Text based embedding formats.

finalfusion.compat.text.load_text(file: Union[str, bytes, int, os.PathLike], lossy: bool = False)finalfusion.embeddings.Embeddings[source]

Read embeddings in text format.

The returned embeddings have a SimpleVocab, NdArray storage and a Norms chunk. The storage is l2-normalized per default and the corresponding norms are stored in the Norms.

Expects a file with utf-8 encoded lines with:

  • word at the start of the line

  • followed by whitespace

  • followed by whitespace separated vector components

Parameters
  • file (str, bytes, int, PathLike) – Path to a file with embeddings in word2vec binary format.

  • lossy (bool) – If set to true, malformed UTF-8 sequences in words will be replaced with the U+FFFD REPLACEMENT character.

Returns

embeddings – Embeddings from the input file. The resulting Embeddings will have a SimpleVocab, NdArray and Norms.

Return type

Embeddings

finalfusion.compat.text.load_text_dims(file: Union[str, bytes, int, os.PathLike], lossy: bool = False)finalfusion.embeddings.Embeddings[source]

Read emebddings in text-dims format.

The returned embeddings have a SimpleVocab, NdArray storage and a Norms chunk. The storage is l2-normalized per default and the corresponding norms are stored in the Norms.

The first line contains whitespace separated rows and cols, the rest of the file contains whitespace separated word and vector components.

Parameters
  • file (str, bytes, int, PathLike) – Path to a file with embeddings in text format with dimensions on the first line.
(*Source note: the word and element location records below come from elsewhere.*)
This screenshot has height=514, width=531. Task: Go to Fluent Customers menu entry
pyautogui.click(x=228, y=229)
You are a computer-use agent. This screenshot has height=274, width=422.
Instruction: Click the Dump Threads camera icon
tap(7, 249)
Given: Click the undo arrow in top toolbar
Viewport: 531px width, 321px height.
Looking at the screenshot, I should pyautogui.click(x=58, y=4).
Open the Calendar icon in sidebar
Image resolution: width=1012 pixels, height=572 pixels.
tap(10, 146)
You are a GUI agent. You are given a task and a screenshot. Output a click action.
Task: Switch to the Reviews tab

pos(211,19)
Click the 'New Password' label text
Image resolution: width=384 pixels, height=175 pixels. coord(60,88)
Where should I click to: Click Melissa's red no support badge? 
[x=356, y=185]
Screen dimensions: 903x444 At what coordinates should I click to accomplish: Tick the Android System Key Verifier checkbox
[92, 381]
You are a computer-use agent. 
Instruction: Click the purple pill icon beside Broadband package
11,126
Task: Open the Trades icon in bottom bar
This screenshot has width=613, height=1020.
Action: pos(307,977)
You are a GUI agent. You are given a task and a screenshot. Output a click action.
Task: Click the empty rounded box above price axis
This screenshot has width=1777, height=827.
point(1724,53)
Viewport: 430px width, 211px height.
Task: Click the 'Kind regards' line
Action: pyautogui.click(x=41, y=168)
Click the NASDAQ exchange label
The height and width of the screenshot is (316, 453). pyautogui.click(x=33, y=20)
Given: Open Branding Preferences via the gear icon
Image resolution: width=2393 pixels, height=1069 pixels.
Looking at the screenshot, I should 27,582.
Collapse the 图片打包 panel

  • lossy (bool) – If set to true, malformed UTF-8 sequences in words will be replaced with the U+FFFD REPLACEMENT character.

Returns

embeddings – The embeddings from the input file.

Return type

Embeddings

finalfusion.compat.text.write_text(file: Union[str, bytes, int, os.PathLike], embeddings: finalfusion.embeddings.Embeddings, sep=' ')[source]

Write embeddings in text format.

Embeddings are un-normalized before serialization, if norms are present, each embedding is scaled by the associated norm.

The output consists of utf-8 encoded lines with:
  • word at the start of the line

  • followed by whitespace

  • followed by whitespace separated vector components

Parameters
  • file (str, bytes, int, PathLike) – Output file

  • embeddings (Embeddings) – Embeddings to write

  • sep (str) – Separator of word and embeddings.

finalfusion.compat.text.write_text_dims(file: Union[str, bytes, int, os.PathLike], embeddings: finalfusion.embeddings.Embeddings, sep=' ')[source]

Write embeddings in text-dims format.

Embeddings are un-normalized before serialization, if norms are present, each embedding is scaled by the associated norm.

The output consists of utf-8 encoded lines with:
  • rows cols on the first line

  • word at the start of the line

  • followed by whitespace

  • followed by whitespace separated vector components

Parameters
  • file (str, bytes, int, PathLike) – Output file

  • embeddings (Embeddings) – Embeddings to write

  • sep (str) – Separator of word and embeddings.